General characteristics
- Class & type: 1500 tonne class (Shuwu class)
- Displacement: 1,740 t (1,710 long tons) (full load)
- Length: 88 m (288 ft 9 in)
- Beam: 12 m (39 ft 4 in)
- Depth: 5.6 m (18 ft 4 in)
- Propulsion: 2 × German MAK diesel engines, 3,400 kW (4,600 hp)
- Speed: 18 knots (33 km/h; 21 mph) (maximum)
- Range: 6,000 nmi (11,000 km; 6,900 mi)

= Chinese cutter Hongying =

Hongying (6103) is a China Coast Guard 1500 tonne class (NATO: Shuwu-class) cutter. She is more commonly known as Haijing 6103 (海警6103), formerly Haijing 1115 (海警1115) or Haijian 15 (海监 15) due to her pennant numbers. It is operated by the 6th Bureau of the China Coast Guard and is stationed in Qingdao.

== History ==
While in the CMS, she was in the 1st Marine Surveillance Flotilla of the North China Sea Fleet.
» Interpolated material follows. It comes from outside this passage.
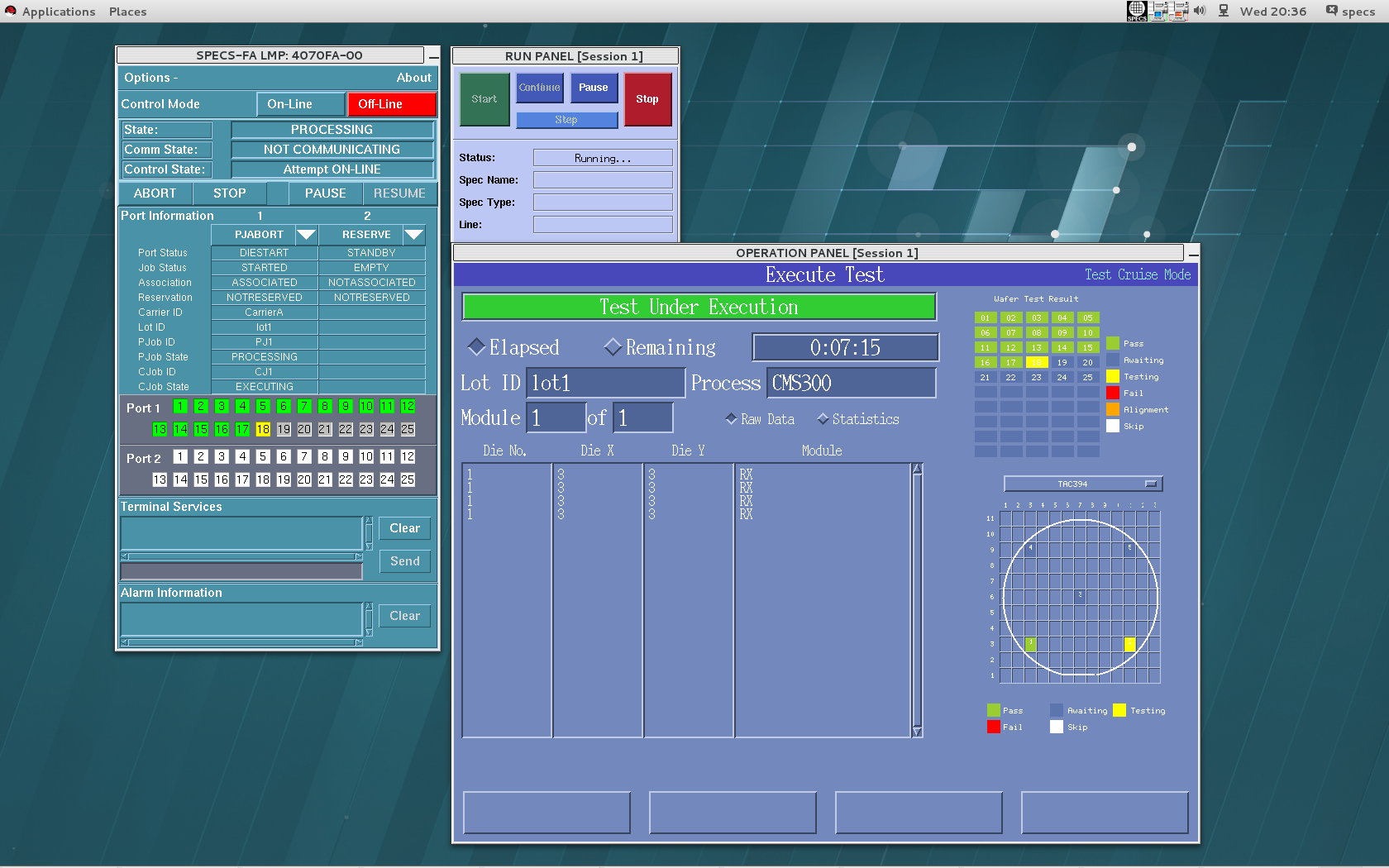
Task: Click the SPECS globe tray icon
Action: click(x=1137, y=11)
Haijian 15 was christened and commissioned on January 6, 2011, at her home port of Qingdao. Haijian 15 has frequently conducted cruise operations in disputed waters around the Senkaku Islands. In 2012 alone, Haijian 15 was deployed to waters around the Diaoyu Islands four times, for 103 days in total. She once sailed to a position that is 1.55 nmi away from the main island, Diaoyu Island, and personnel on board raised China's national flag to assert China's claim of sovereignty over the Diaoyu Islands. On July 22, 2013, when the China Marine Surveillance was disbanded, the ship was handed to the China Coast Guard and renamed to Hongying (1115).

Hongying has frequently engaged in law enforcement patrol operations in waters around the Senkaku Islands.

Hongying was recently renumbered to 6103.